Bloomberg, How Unfair Property Taxes Keep Black Families From Gaining Wealth:
Local officials have overvalued the lowest-priced homes relative to the highest across the U.S., nationwide data show. From 2006 through 2016, inaccurate valuations gave the least expensive homes in St. Louis an effective tax rate almost four times higher than the most expensive. In Baltimore it was more than two times higher. In New York City it was three times higher.
These inequities are tucked deep inside America’s system for funding its local governments, tilting property taxes in favor of wealthy homeowners even before any exemptions or abatements. And they carry a jarring implication: The residential property tax, which raises more than $500 billion annually to pay for public schools, fire departments, and other local services, is, in effect, racist.
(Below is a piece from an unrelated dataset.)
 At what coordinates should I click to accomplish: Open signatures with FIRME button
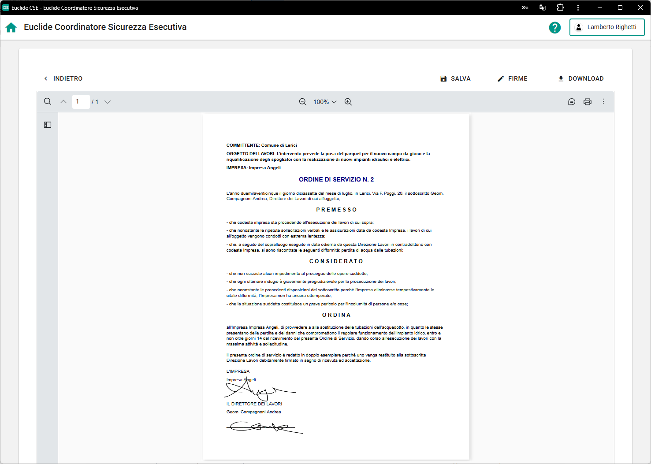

That conclusion carries far-reaching implications of its own—not only for municipalities’ day-to-day operations but also for roughly $331 billion in general-obligation bonds that cities, counties, and school districts have guaranteed with property tax revenue, according to data compiled by Bloomberg Businessweek.
The evidence of systematic unfairness is mounting. Since at least the 1970s, piecemeal studies from Chicago, Detroit, New Orleans, and New York have concluded that property tax systems favor those who are better off. A 2020 study from the University of Chicago brings unprecedented scope to the question, covering 2,600 U.S. counties. It found that more than 9 out of every 10 reflected the same pattern of unfairness. “It’s a textbook example of institutional racism,” says Christopher Berry, a professor at the university’s Harris School of Public Policy who led the research effort.
The problem is rooted in American history. One legacy of racial discrimination, including the practice of redlining (the refusal of banks to make loans in Black communities), is that Black people own a disproportionate share of lower-valued real estate. Census data show that the median home value in predominantly Black tracts is roughly half the value in majority White and Hispanic tracts. That historical disparity has been aggravated by a flawed tax system built on incomplete data and outdated methods for estimating the value of residential properties. “There isn’t anybody making explicitly racial decisions to produce these outcomes,” Berry says. “Nevertheless, they are racially disproportionate.”
Wide variations in policies and rates among the many thousands of U.S. jurisdictions that levy property taxes make it difficult to quantify the aggregate size of the imbalances. But Berry found in 2018 that in Chicago alone, unfair assessments shifted $2.2 billion in property tax payments from those who owned the highest-valued homes to those who owned the lowest-valued homes—over only five years.